(Collected data entries)

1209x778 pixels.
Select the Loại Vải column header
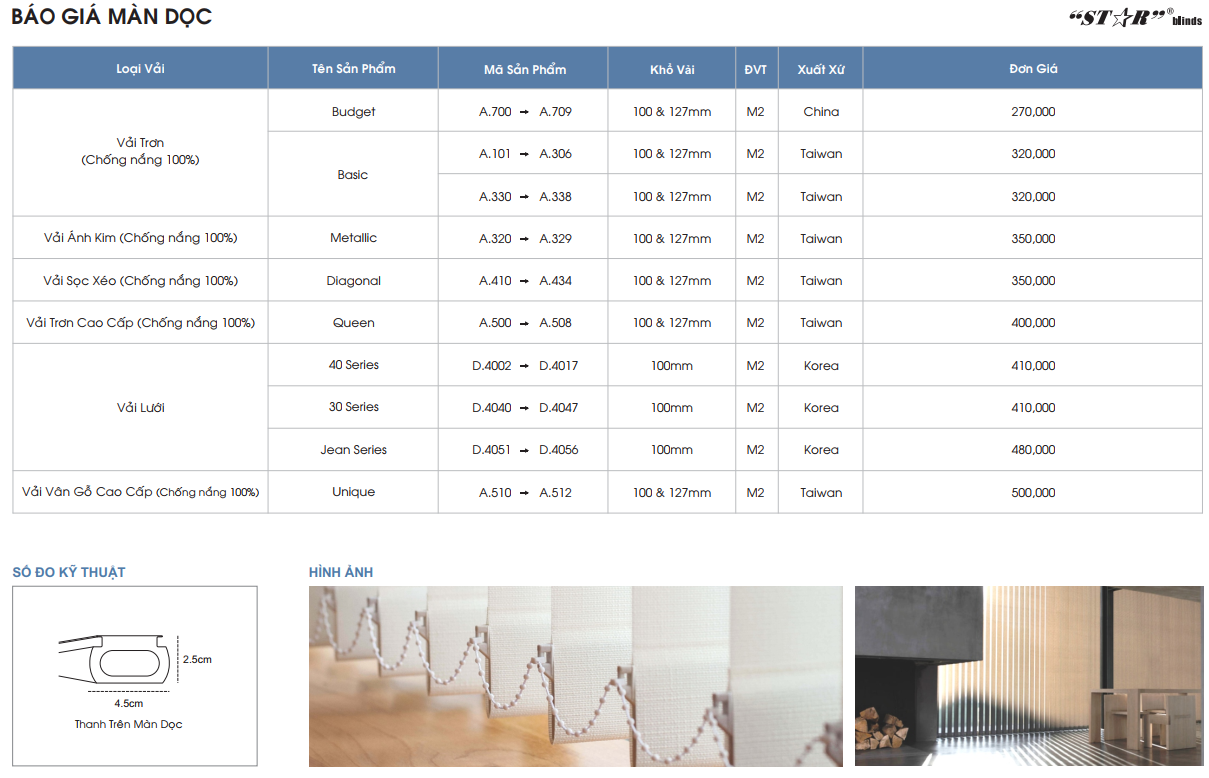(140, 69)
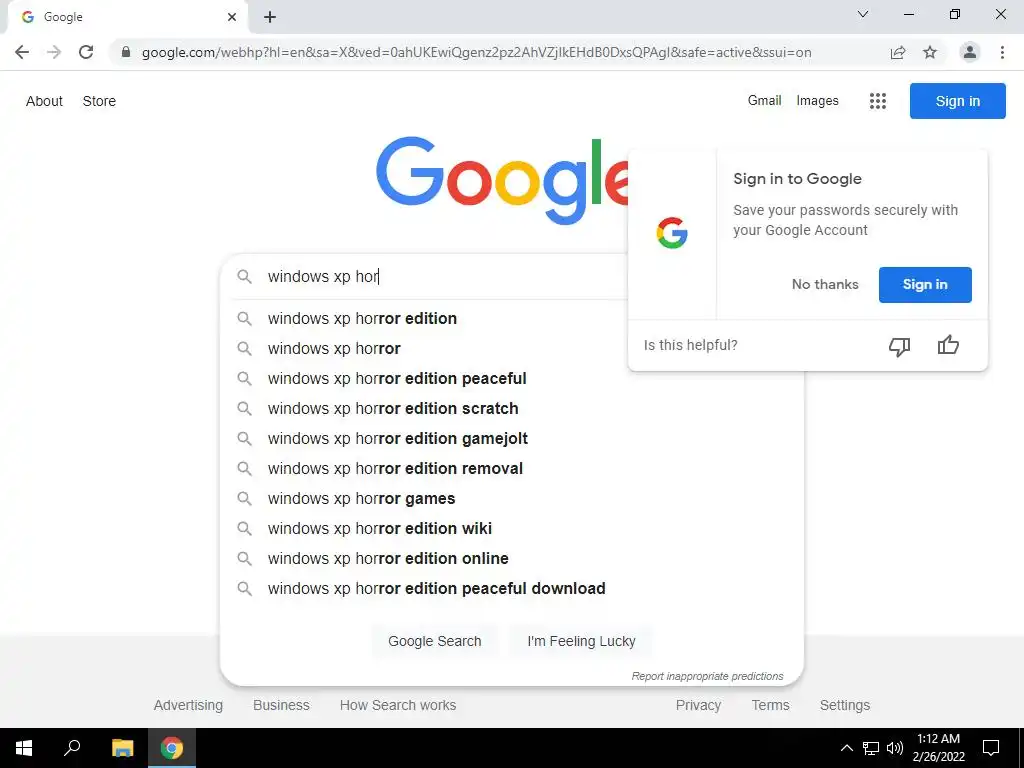Image resolution: width=1024 pixels, height=768 pixels.
Task: Open the tab search dropdown arrow
Action: [863, 14]
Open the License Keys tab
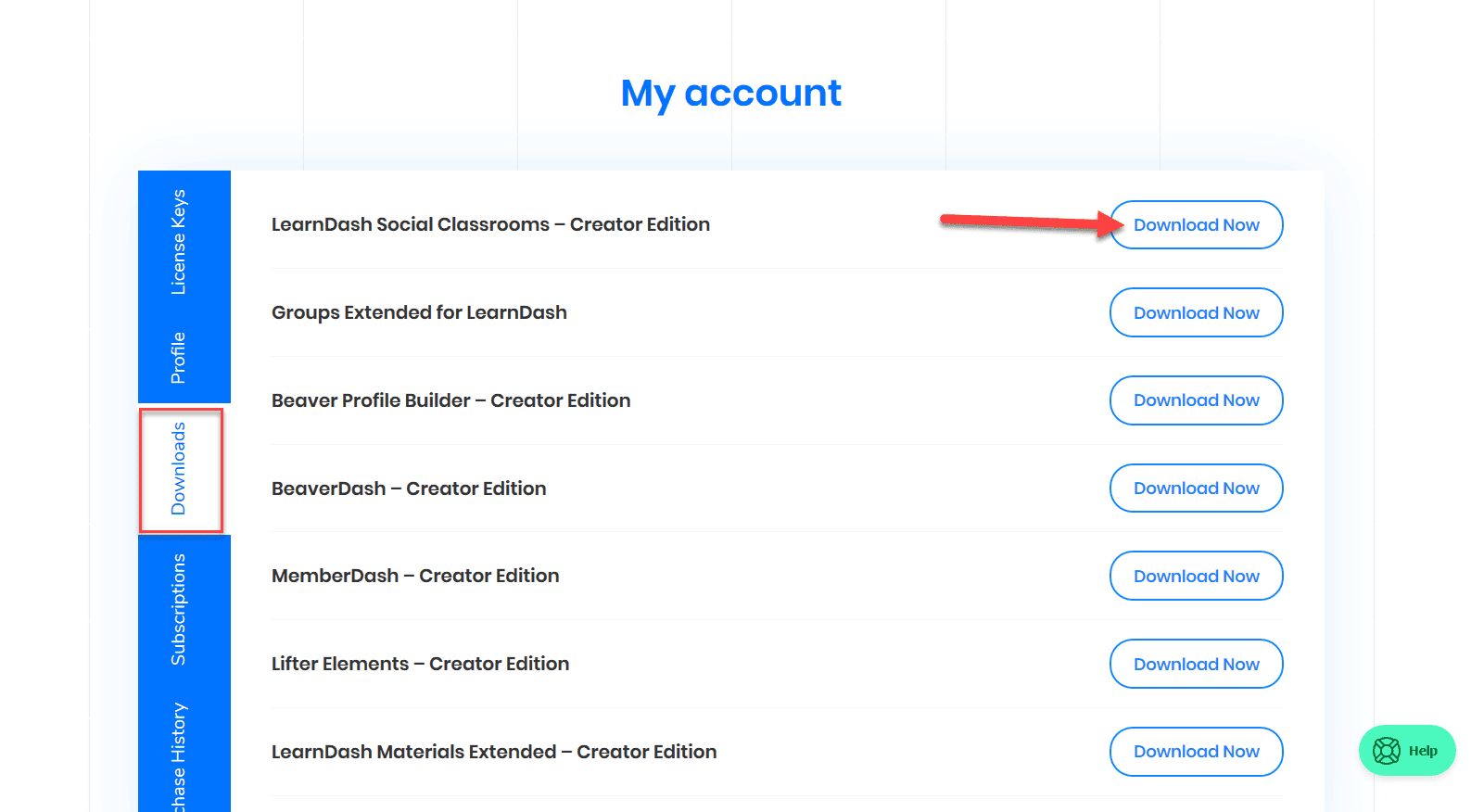The width and height of the screenshot is (1471, 812). pyautogui.click(x=179, y=242)
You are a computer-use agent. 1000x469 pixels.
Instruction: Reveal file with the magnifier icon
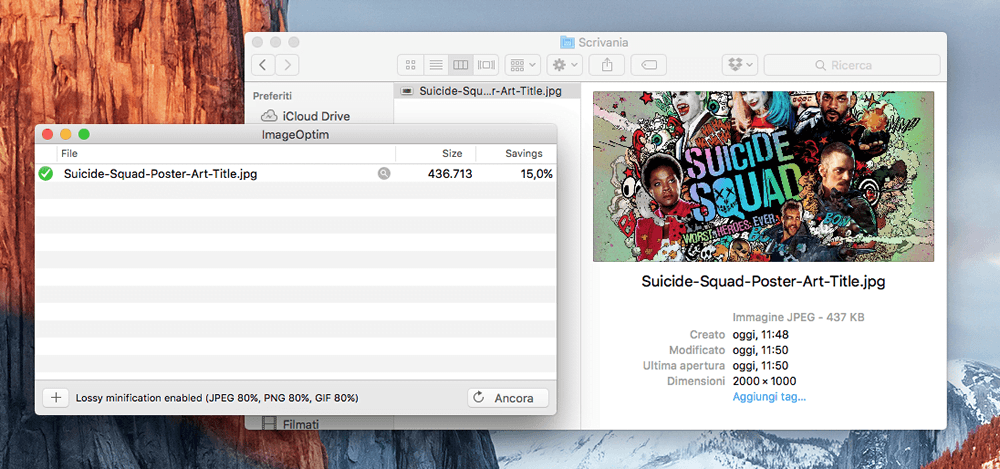(384, 174)
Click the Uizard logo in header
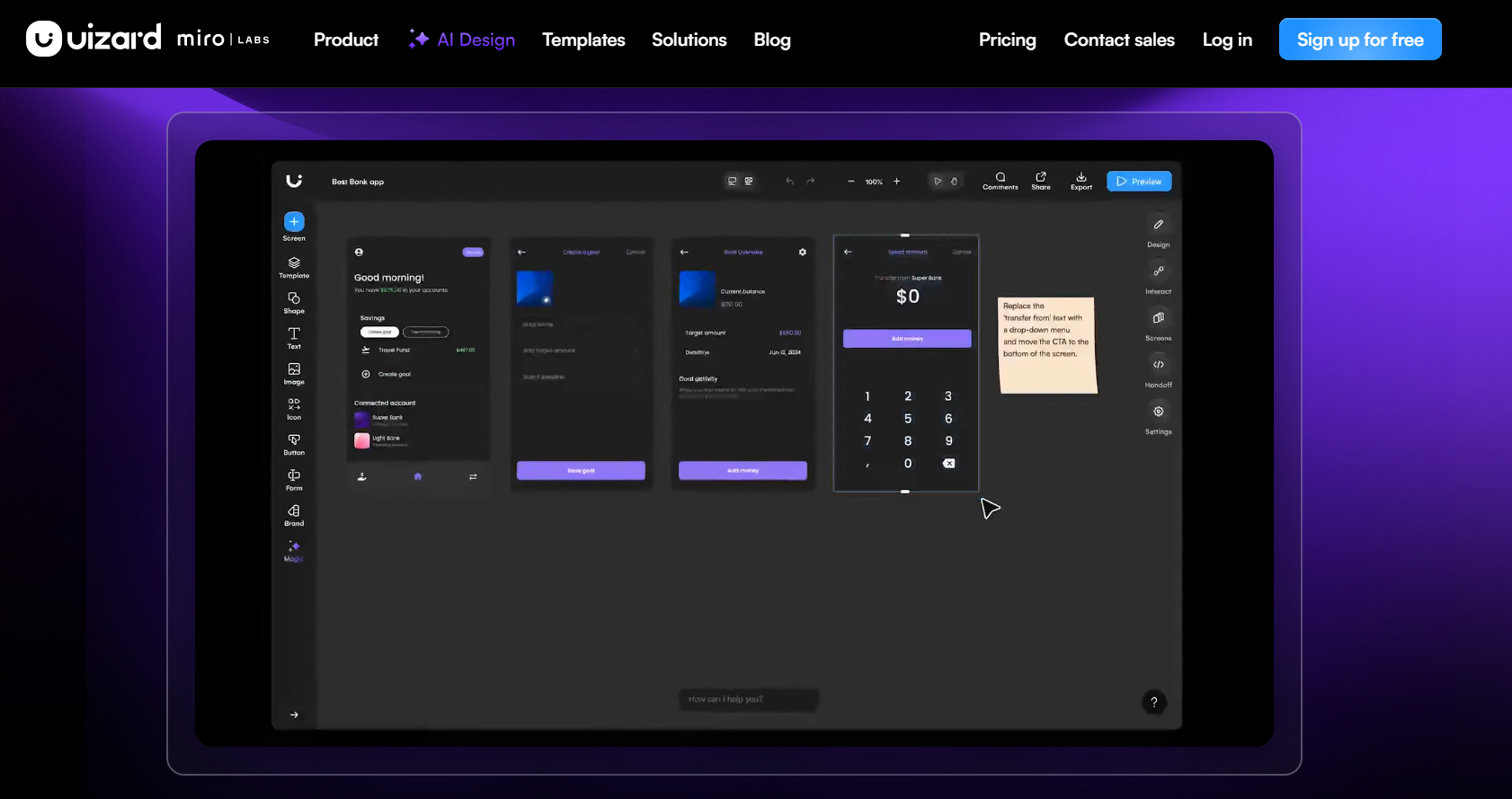 [x=93, y=39]

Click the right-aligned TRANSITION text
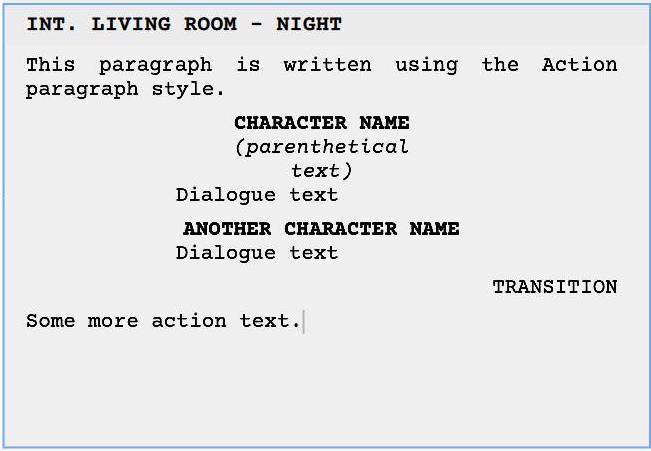[x=555, y=287]
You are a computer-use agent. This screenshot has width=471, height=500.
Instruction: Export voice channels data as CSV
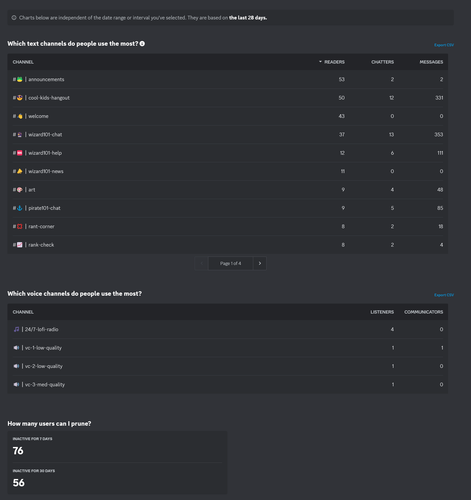tap(444, 295)
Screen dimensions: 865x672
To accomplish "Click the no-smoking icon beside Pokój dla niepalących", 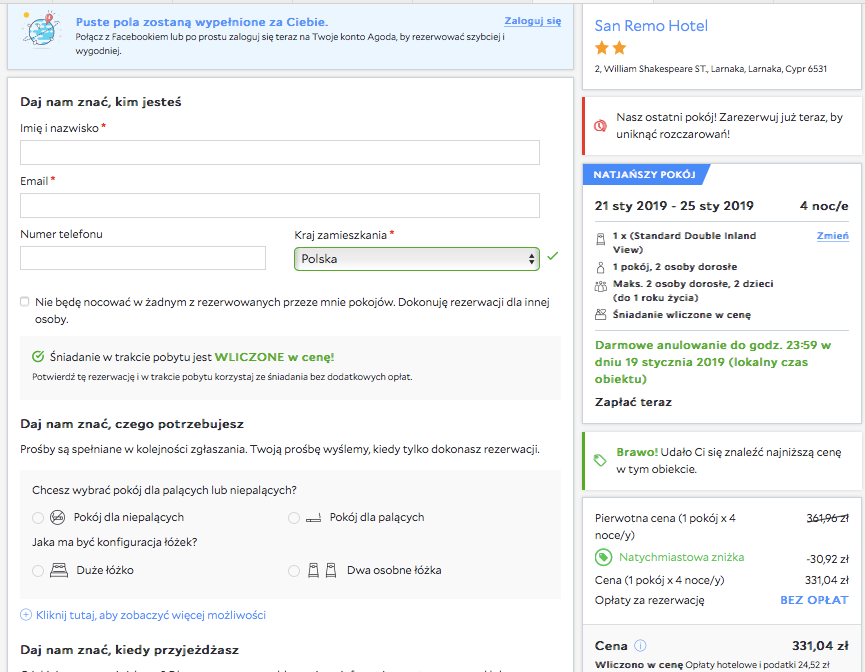I will [x=57, y=518].
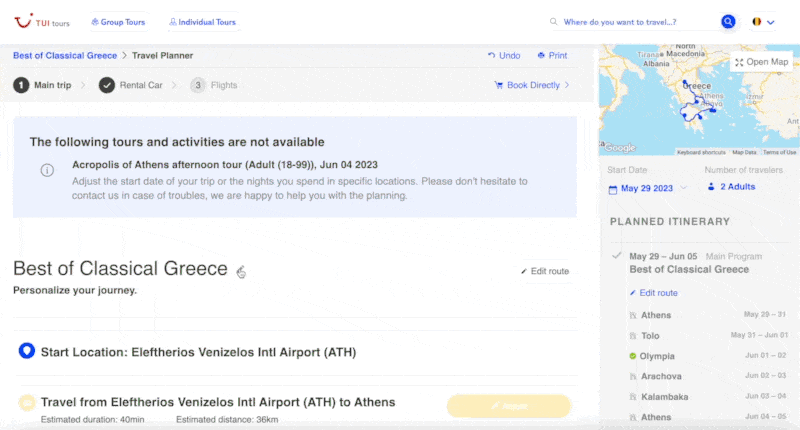Click the Start Location pin icon
Viewport: 800px width, 430px height.
coord(27,351)
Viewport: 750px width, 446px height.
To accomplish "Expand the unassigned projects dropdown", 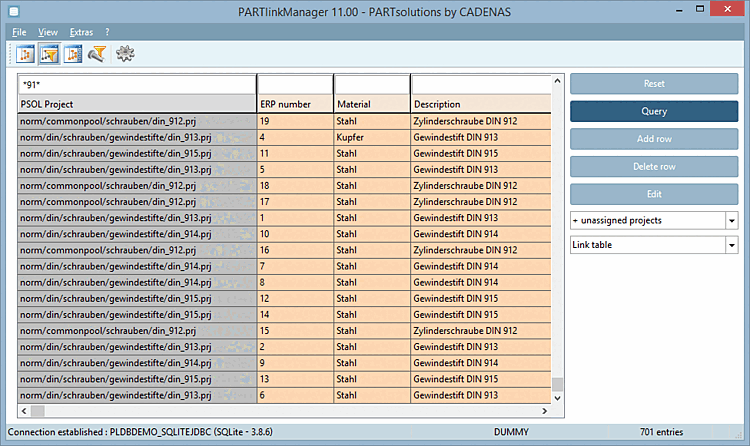I will (731, 220).
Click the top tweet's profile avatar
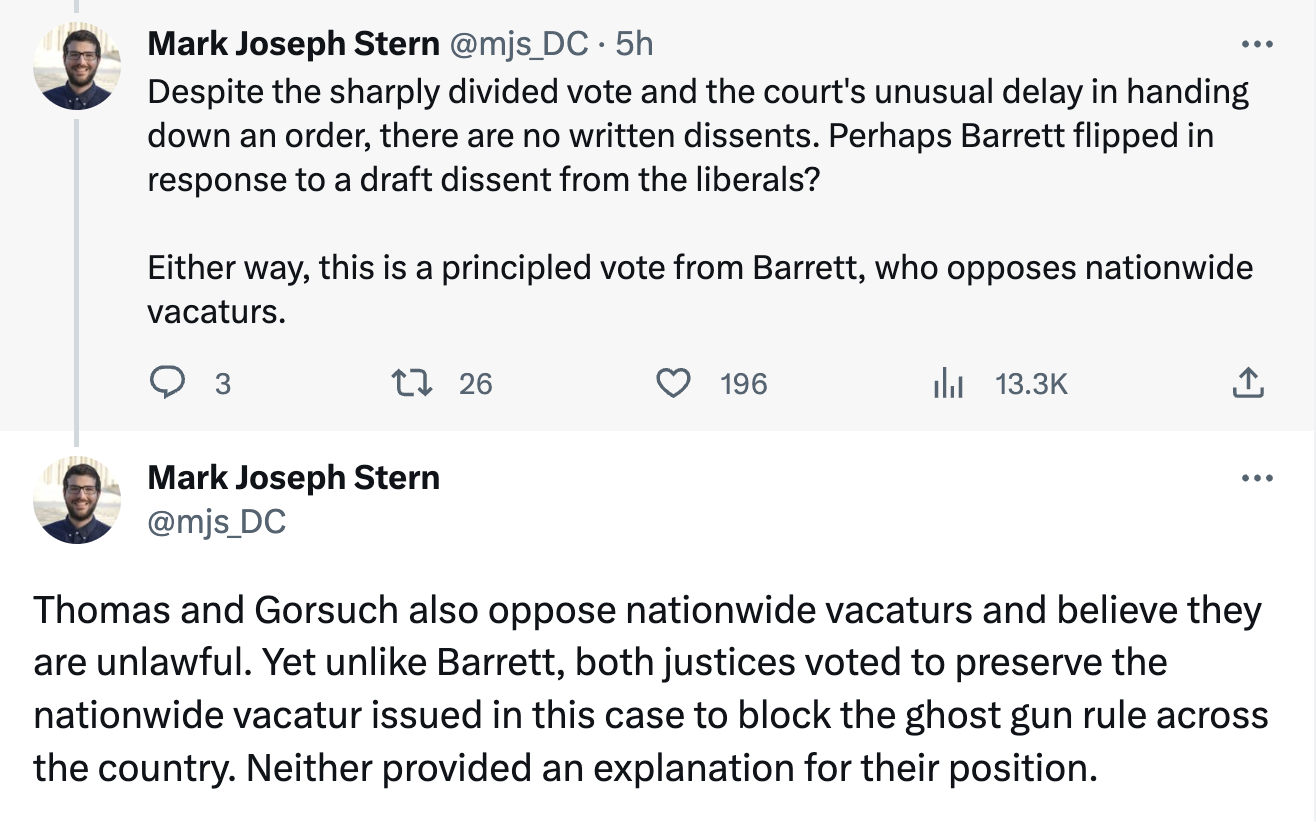The image size is (1316, 822). (77, 66)
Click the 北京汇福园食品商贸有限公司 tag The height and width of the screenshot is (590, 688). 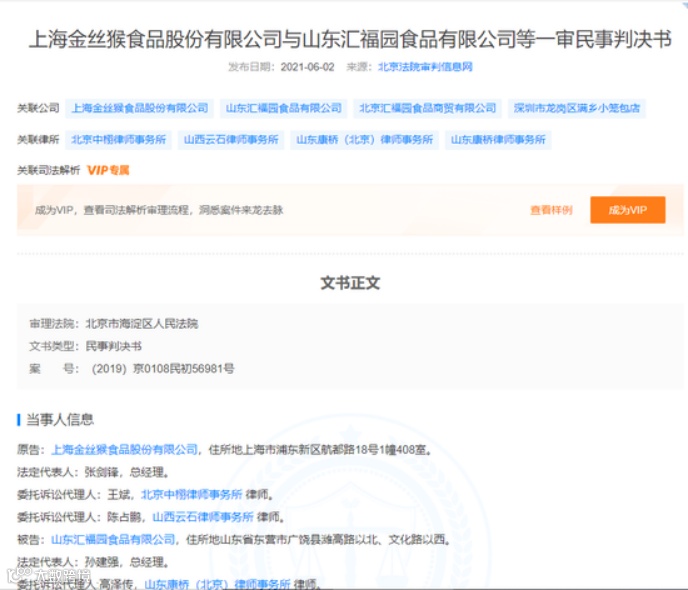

Required work: In the entries above, find the line containing "Click the top tweet's profile avatar". Transcribe it and every later line to the end, exactly, and leave out the pictures.

Result below:
Click the top tweet's profile avatar
The image size is (1316, 822). (77, 66)
Click the 北京汇福园食品商贸有限公司 tag The height and width of the screenshot is (590, 688). 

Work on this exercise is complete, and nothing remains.